You can make soup stock in a big stock pot like they do in restaurants, or you can use your crock pot and simmer it on low, overnight. But however you decide to do it, you need to make stock. (Here’s my crockpot method of making bone broth.)
You can make stock out of vegetable trimmings, bones, and left overs. What you might otherwise compost, but is still fresh food, can be added to a stock for flavour and vital nutrients.
Buying stock in cubes or cans adds a lot of salt, chemicals, and colouring to your diet, as well as sugar. When you make it from scratch you control the ingredients. And you save money.
Homemade stock is the basis for soups, sauces, and gravy – the heart of the meal. Learn how to make it.
If you need some handholding or if your stocks seem thin and flavourless, without the gel everyone talks about, try this course from Craftsy, Simple Soups from Scratch with Kathy Gunst.

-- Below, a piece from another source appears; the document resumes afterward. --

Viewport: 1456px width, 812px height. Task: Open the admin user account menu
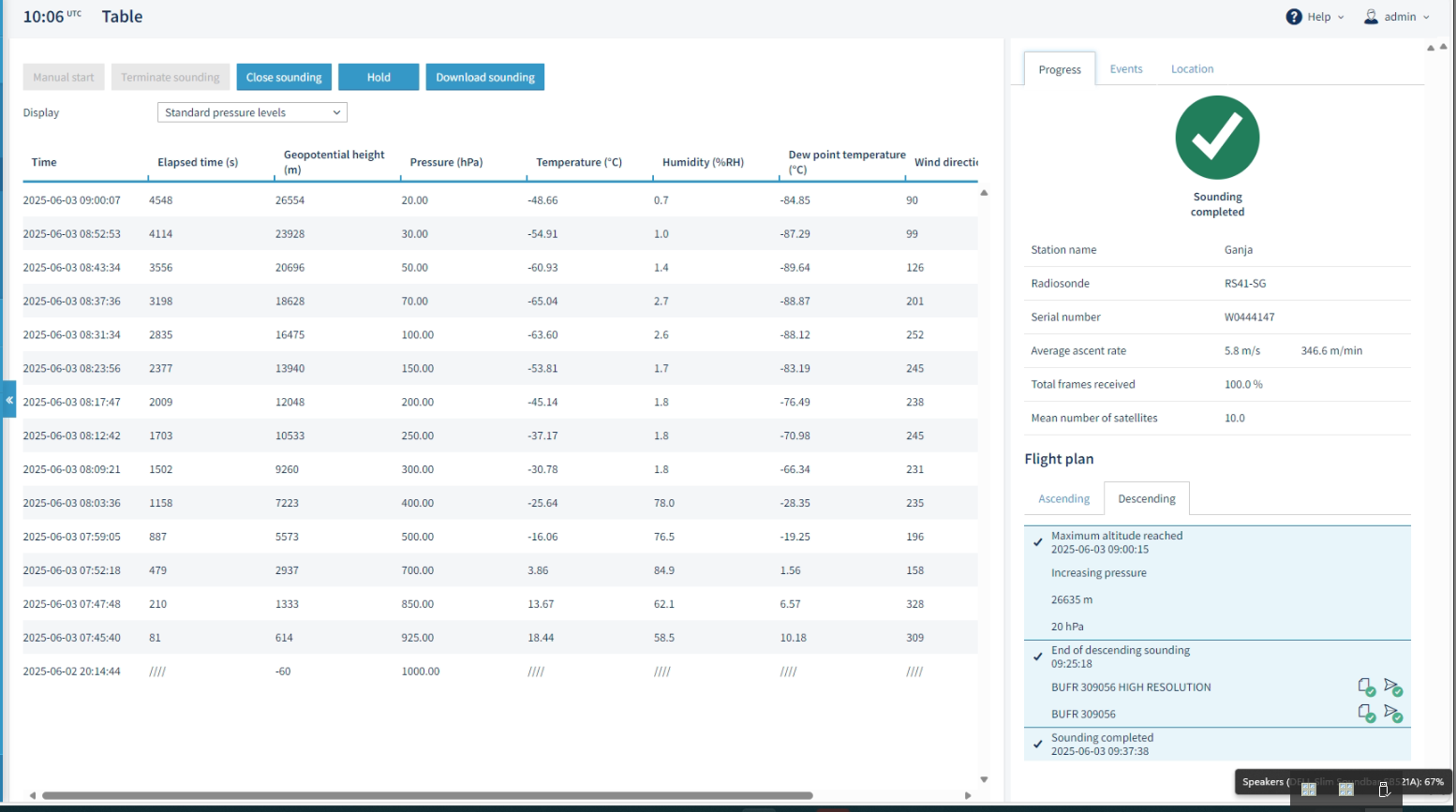pos(1396,17)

This class is taught in 6 lessons of 25 minutes each. It includes stocks made from vegetables, chicken, fish, or potatoes. Kathy takes you through the steps to make flavourful stocks from things you might be throwing away now, like the turkey or chicken bones left from Sunday dinner and the onion skins and carrot peels you’re tossing in the worm bin.

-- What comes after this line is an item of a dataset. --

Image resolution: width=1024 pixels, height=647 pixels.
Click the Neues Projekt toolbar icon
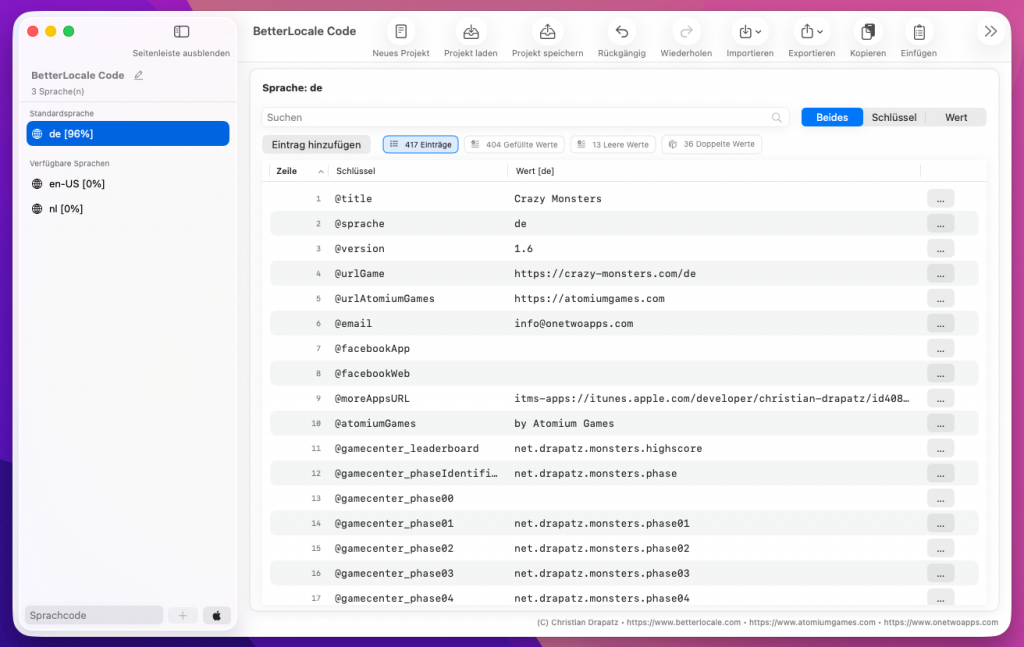pos(401,32)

5. Meal planning and kitchen Organization
Once you’ve mastered knife skills, cooking beans and grains, baking bread, and making stock, you need to put it all together with organization and planning. But how do you take all those pieces and use them to actually put healthy meals on the table?
While there isn’t one right method of meal planning, I’ve got some tips to share. I use the pantry method of meal planning. You can download my handy chart here. By planning based on cuisine rather than specific recipes, I can always get something on the table in a hurry, if I have the staple ingredients in my pantry.
6. Making condiments, snacks, and staples from scratch
Salad dressings, dips, sauces, jams, and jellies seem to be the last thing people become determined to learn, when they switch from a processed food diet to scratch cooking. It’s as if keeping one food in the convenience aisle will keep them from feeling deprived. As if scratch cooking is austerity. It’s not!
Scratch cooking is the best way to eat. Food is so much more flavourful when cooked from scratch. And when you’ve been off of processed crack, so many amazing changes start to happen in your body.
You might lose weight, get your energy back, awaken your taste buds again. Don’t delay learning to make your condiments from scratch. It’s really not as mysterious as it sounds. And when you make them from scratch you can leave out the GMOs, soy and cotton seed oil, msg, sugar, and high fructose corn syrup.
A really good book that will guide you with some easy to follow recipes is The Homemade Pantry by Alana Chernila and her other book, The Homemade Kitchen. (See my review here.) Alana teaches the Craftsy course, The From Scratch Kitchen which gives you a dozen scratch pantry staples to get you started. Her books cover more ground that can be covered in a class.
The people of Brazil have a new start with their new food guidelines that recommend scratch cooking from local ingredients that are eaten in community. These guidelines, when applied will give their citizens resiliance in these challenging economic times. These guidelines will also improve the wellbeing of their people.
But cooking from scratch with local ingredients and eating in community is within your reach, too. If you lack a few skills to make this easier for you, I trust this has given you the information you need to make it work for you. Pick just one skill and make it yours today. Don’t think, good idea, I’ll do it later. Do it now while the idea is fresh.
Which skill are you going to master this week, to make cooking from scratch easier for you?
Disclaimer: The links in this post are affiliate links. The classes I took from Craftsy were bought by me and were not a gift from Craftsy. My review of Craftsy classes is my honest opinion of the courses. Ditto for the books and resourses I recommend.